[Source data]
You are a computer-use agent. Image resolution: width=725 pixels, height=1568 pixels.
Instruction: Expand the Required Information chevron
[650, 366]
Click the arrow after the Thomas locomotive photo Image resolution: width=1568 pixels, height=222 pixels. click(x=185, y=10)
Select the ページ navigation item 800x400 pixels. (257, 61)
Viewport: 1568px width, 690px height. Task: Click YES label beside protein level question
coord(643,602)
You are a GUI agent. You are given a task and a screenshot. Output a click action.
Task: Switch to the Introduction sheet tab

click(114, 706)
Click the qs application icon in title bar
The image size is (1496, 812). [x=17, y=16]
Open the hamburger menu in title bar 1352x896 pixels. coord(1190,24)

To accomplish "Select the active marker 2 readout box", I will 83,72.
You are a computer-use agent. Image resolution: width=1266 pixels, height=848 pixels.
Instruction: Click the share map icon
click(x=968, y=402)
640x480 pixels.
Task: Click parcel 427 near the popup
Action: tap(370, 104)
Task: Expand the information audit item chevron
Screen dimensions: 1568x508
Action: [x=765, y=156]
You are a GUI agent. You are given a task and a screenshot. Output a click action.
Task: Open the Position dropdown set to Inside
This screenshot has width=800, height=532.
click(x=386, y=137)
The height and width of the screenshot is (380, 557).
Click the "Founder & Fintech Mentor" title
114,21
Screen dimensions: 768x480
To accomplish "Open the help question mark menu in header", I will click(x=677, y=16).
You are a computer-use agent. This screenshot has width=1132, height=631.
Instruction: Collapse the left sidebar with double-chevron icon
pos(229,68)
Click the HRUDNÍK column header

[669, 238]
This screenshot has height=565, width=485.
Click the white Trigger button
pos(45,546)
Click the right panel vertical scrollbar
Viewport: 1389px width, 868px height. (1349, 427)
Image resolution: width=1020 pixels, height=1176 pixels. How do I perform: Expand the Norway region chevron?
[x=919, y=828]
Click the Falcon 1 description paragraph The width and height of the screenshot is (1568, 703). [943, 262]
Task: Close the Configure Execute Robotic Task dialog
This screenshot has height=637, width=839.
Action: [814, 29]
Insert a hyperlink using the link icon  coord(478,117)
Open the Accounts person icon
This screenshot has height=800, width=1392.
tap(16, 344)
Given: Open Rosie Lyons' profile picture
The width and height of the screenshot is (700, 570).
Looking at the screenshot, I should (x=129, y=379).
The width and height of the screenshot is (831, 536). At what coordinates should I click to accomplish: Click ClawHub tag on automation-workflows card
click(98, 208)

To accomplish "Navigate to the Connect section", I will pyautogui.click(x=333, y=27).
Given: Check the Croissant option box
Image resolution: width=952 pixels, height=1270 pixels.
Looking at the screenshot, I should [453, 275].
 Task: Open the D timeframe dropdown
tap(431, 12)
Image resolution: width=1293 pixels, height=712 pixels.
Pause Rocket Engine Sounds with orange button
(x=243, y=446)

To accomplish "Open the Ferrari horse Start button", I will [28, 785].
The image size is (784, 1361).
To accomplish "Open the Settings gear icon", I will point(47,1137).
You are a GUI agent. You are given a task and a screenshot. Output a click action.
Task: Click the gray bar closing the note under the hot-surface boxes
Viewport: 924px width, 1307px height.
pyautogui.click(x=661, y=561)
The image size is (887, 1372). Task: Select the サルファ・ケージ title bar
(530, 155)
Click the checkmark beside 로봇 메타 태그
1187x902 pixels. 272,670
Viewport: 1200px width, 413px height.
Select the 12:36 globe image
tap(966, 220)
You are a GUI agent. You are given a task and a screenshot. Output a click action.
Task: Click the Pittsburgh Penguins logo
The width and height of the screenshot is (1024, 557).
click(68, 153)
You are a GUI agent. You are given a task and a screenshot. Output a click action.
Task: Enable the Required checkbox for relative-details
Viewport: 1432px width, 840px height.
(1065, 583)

Activity: All of the data above is to be transcribed without alteration.

Result of the task:
You are a computer-use agent. Image resolution: width=725 pixels, height=1568 pixels.
Instruction: Expand the Required Information chevron
[650, 366]
Click the arrow after the Thomas locomotive photo Image resolution: width=1568 pixels, height=222 pixels. click(x=185, y=10)
Select the ページ navigation item 800x400 pixels. (257, 61)
Viewport: 1568px width, 690px height. Task: Click YES label beside protein level question
coord(643,602)
You are a GUI agent. You are given a task and a screenshot. Output a click action.
Task: Switch to the Introduction sheet tab

click(114, 706)
Click the qs application icon in title bar
The image size is (1496, 812). [x=17, y=16]
Open the hamburger menu in title bar 1352x896 pixels. coord(1190,24)

To accomplish "Select the active marker 2 readout box", I will 83,72.
You are a computer-use agent. Image resolution: width=1266 pixels, height=848 pixels.
Instruction: Click the share map icon
click(x=968, y=402)
640x480 pixels.
Task: Click parcel 427 near the popup
Action: tap(370, 104)
Task: Expand the information audit item chevron
Screen dimensions: 1568x508
Action: [x=765, y=156]
You are a GUI agent. You are given a task and a screenshot. Output a click action.
Task: Open the Position dropdown set to Inside
This screenshot has width=800, height=532.
click(x=386, y=137)
The height and width of the screenshot is (380, 557).
Click the "Founder & Fintech Mentor" title
114,21
Screen dimensions: 768x480
To accomplish "Open the help question mark menu in header", I will click(x=677, y=16).
You are a computer-use agent. This screenshot has width=1132, height=631.
Instruction: Collapse the left sidebar with double-chevron icon
pos(229,68)
Click the HRUDNÍK column header

[669, 238]
This screenshot has height=565, width=485.
Click the white Trigger button
pos(45,546)
Click the right panel vertical scrollbar
Viewport: 1389px width, 868px height. (1349, 427)
Image resolution: width=1020 pixels, height=1176 pixels. How do I perform: Expand the Norway region chevron?
[x=919, y=828]
Click the Falcon 1 description paragraph The width and height of the screenshot is (1568, 703). [943, 262]
Task: Close the Configure Execute Robotic Task dialog
This screenshot has height=637, width=839.
Action: [814, 29]
Insert a hyperlink using the link icon  coord(478,117)
Open the Accounts person icon
This screenshot has height=800, width=1392.
tap(16, 344)
Given: Open Rosie Lyons' profile picture
The width and height of the screenshot is (700, 570).
Looking at the screenshot, I should (x=129, y=379).
The width and height of the screenshot is (831, 536). At what coordinates should I click to accomplish: Click ClawHub tag on automation-workflows card
click(98, 208)

To accomplish "Navigate to the Connect section", I will pyautogui.click(x=333, y=27).
Given: Check the Croissant option box
Image resolution: width=952 pixels, height=1270 pixels.
Looking at the screenshot, I should [453, 275].
 Task: Open the D timeframe dropdown
tap(431, 12)
Image resolution: width=1293 pixels, height=712 pixels.
Pause Rocket Engine Sounds with orange button
(x=243, y=446)

To accomplish "Open the Ferrari horse Start button", I will [28, 785].
The image size is (784, 1361).
To accomplish "Open the Settings gear icon", I will point(47,1137).
You are a GUI agent. You are given a task and a screenshot. Output a click action.
Task: Click the gray bar closing the note under the hot-surface boxes
Viewport: 924px width, 1307px height.
pyautogui.click(x=661, y=561)
The image size is (887, 1372). Task: Select the サルファ・ケージ title bar
(530, 155)
Click the checkmark beside 로봇 메타 태그
1187x902 pixels. 272,670
Viewport: 1200px width, 413px height.
Select the 12:36 globe image
tap(966, 220)
You are a GUI agent. You are given a task and a screenshot. Output a click action.
Task: Click the Pittsburgh Penguins logo
The width and height of the screenshot is (1024, 557).
click(68, 153)
You are a GUI agent. You are given a task and a screenshot. Output a click action.
Task: Enable the Required checkbox for relative-details
Viewport: 1432px width, 840px height.
(1065, 583)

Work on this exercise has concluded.